When choosing the right chart format, ask yourself what data you need to visualize. For example, a bullet graph is a great choice to show performance metrics, such as sales per month or the number of customer support tickets.
A choropleth map is the best way to represent data that varies across geographic areas, such as temperature and humidity levels. Make sure your chart design is as simple and uncluttered as possible for any chart.
Grids, varying colors, and other distracting elements can lead to misinterpretation of the data. Therefore, it is best to lighten labels and gridlines, avoid 3D effects, and remove backgrounds to ensure that your data is the most prominent element.
Choosing the Right Chart Style
The type of chart you choose will depend on the information you need to communicate, including comparisons, relationships, and trends. However, using the wrong chart style could confuse your viewer and lead to misinterpretation.
The design of a chart should be simple enough to be understood without verbal explanation. To test this, have a friend look at your chart and resist the urge to explain it to them.
They can’t understand your chart without verbal explanation; it may be too complicated. The chart should also be minimal, with a large share of the ink used to print the chart representing data information (rather than extra decoration).
For example, grid lines and labels should be lightened or eliminated, and colors should be kept simple. Consider avoiding 3D effects as they tend to be difficult to read. Instead, use headers or annotations to clearly state the information you want your audience to take away from the graph.
Choosing the Right Chart Size
There’s no one-size-fits-all when it comes to chart sizes. You must carefully consider how many categories you want to compare, how big or small each segment should be and how your axes will be scaled.
For example, suppose you are using a number graph. In that case, limiting the number of numbers you include is important, as they can quickly become difficult to read, especially when there are multiple categories.
This can dilute your data narrative and cause the viewer to lose sight of your main point. It’s also a good idea to vary the size of each bar if your comparison is focused on specific portion sizes (for example, comparing the average order profit per product or channel). This will help highlight the most pertinent information and provide context by allowing you to see the size of individual data points at a glance.
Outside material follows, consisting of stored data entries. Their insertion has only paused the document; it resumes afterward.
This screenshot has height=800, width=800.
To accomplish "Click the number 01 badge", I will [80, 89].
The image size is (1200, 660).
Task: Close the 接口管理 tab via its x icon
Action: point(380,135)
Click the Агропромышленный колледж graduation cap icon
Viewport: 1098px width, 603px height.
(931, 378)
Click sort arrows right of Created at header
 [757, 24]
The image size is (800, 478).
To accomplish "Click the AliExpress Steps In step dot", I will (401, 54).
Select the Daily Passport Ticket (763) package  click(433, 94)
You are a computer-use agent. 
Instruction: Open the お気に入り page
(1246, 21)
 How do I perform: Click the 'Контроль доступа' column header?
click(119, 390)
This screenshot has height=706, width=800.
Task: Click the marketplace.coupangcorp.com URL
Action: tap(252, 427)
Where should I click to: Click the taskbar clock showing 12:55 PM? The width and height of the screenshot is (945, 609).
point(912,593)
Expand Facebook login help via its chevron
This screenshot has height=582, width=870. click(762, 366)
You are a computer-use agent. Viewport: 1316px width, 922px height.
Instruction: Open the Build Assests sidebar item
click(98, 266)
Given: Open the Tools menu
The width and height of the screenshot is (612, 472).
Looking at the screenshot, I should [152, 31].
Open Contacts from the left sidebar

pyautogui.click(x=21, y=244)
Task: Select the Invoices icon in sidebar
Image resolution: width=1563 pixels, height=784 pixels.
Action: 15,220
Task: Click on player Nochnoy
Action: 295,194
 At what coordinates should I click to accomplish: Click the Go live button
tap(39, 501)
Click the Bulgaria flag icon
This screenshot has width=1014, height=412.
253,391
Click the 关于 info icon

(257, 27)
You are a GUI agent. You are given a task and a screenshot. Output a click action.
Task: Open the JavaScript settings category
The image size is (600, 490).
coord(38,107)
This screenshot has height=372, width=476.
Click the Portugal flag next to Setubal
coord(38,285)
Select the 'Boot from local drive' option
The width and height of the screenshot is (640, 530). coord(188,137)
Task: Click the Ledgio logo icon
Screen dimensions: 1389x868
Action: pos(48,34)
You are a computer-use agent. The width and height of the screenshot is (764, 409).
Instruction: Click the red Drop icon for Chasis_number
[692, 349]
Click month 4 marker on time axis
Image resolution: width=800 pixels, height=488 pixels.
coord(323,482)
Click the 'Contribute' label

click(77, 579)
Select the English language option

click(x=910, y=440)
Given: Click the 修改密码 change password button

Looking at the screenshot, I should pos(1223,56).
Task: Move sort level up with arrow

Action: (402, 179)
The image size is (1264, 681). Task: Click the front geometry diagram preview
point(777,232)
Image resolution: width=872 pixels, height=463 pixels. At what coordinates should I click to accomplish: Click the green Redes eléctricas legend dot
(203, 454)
Choosing the Right Chart Labels
Whether you are designing an infographic to showcase a data set or sharing your findings with others, charts are a useful tool for conveying information in an easy-to-understand format.
But understanding the different types of graphs can be overwhelming for beginners. To help you get started, this guide will focus on the 20 most popular chart categories and their use cases.
Each chart type will accompany a visual example that Datapine’s professional dashboard software generates. Comparison charts are ideal for comparing categorical data.
When selecting a chart for this purpose, choose one that orders data points according to their significance. This can be done by calling data points from the earliest time or date to the most recent or ranking data values in order of size to emphasize large numbers and small amounts at a glance. For this type of comparison, line, bar, column, pyramid, and pie charts are all excellent choices.